Toen kwam er een brief van de gemeente: of ik wilde langskomen voor een gesprek over bijstand en ondersteuning voor alleenstaande ouders. Met lood in mijn schoenen ging ik erheen.
De maatschappelijk werker, mevrouw Van Dijk, luisterde aandachtig naar mijn verhaal.
‘U hoeft zich niet te schamen,’ zei ze vriendelijk. ‘Er zijn veel moeders zoals u die tussen wal en schip vallen.’
Ze hielp me met aanvragen voor extra kinderopvangtoeslag en regelde een gesprek met een psycholoog voor mij én voor Lotte, die steeds stiller werd.
Langzaam begon er iets te veranderen. Ik vond een parttime baan als administratief medewerker bij een klein bedrijfje in de buurt dat begrip had voor mijn situatie. De kinderen gingen vaker naar vriendjes toe na school en Lotte bloeide weer wat op.
Toch bleef het knagen: het gemis van steun uit mijn eigen familie, vooral van mijn moeder. Op Moederdag stuurde Lotte haar een zelfgemaakte kaartje met hartjes erop, maar er kwam geen reactie.
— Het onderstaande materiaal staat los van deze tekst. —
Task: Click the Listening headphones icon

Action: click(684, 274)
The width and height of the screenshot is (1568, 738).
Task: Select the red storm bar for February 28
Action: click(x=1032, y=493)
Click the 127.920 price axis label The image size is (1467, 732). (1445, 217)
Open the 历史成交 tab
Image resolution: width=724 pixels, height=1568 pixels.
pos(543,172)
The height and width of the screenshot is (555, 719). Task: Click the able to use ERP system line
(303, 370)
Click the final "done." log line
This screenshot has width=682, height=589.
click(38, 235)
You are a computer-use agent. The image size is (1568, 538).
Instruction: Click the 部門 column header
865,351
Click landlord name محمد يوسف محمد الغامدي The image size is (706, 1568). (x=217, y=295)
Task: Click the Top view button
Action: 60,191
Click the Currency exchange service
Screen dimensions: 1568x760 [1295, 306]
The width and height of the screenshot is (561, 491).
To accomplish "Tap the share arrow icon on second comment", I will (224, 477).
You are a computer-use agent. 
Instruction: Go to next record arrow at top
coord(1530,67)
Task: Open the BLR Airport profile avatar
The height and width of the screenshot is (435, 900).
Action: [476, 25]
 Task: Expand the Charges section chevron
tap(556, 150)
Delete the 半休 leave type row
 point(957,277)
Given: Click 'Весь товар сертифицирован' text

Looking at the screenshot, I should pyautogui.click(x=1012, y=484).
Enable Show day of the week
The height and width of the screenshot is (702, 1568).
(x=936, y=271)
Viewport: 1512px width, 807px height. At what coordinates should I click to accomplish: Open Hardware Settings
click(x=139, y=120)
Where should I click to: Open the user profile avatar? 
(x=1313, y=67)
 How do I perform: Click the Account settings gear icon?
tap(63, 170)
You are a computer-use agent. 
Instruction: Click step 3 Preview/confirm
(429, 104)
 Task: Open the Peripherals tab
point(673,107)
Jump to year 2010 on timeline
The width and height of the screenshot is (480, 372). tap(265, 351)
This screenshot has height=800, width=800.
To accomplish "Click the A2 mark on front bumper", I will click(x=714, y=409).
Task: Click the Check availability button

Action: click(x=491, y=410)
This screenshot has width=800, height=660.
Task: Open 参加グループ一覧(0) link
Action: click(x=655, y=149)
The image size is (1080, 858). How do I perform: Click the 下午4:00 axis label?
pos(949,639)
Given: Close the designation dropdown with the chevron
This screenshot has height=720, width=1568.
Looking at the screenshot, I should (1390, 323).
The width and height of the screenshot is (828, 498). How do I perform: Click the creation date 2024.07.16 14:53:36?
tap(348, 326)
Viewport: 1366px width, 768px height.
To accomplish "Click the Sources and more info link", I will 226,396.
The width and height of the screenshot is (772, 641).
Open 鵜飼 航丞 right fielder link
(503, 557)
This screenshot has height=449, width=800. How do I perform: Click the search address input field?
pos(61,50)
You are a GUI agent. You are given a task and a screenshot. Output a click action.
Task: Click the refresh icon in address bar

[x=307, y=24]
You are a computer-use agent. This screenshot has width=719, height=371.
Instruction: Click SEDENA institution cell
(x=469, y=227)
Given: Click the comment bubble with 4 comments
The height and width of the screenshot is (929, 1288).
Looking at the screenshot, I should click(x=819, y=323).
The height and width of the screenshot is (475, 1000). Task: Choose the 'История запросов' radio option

Soms droomde ik dat Bas nog leefde en alles weer normaal was. Maar elke ochtend werd ik wakker in dezelfde harde realiteit.
Op een dag stond Anouk ineens voor de deur met bloemen en tranen in haar ogen.
‘Het spijt me, Marloes,’ zei ze zachtjes. ‘Ik had eerder moeten helpen.’
We vielen elkaar huilend in de armen terwijl de kinderen om ons heen dansten.
Nu zijn we een jaar verder. Het leven is nog steeds zwaar, maar we redden het samen – zonder oma, maar met elkaar.
Soms vraag ik me af: waarom zijn sommige mensen zo hard voor hun eigen familie? En hoe vind je de kracht om door te gaan als alles tegenzit?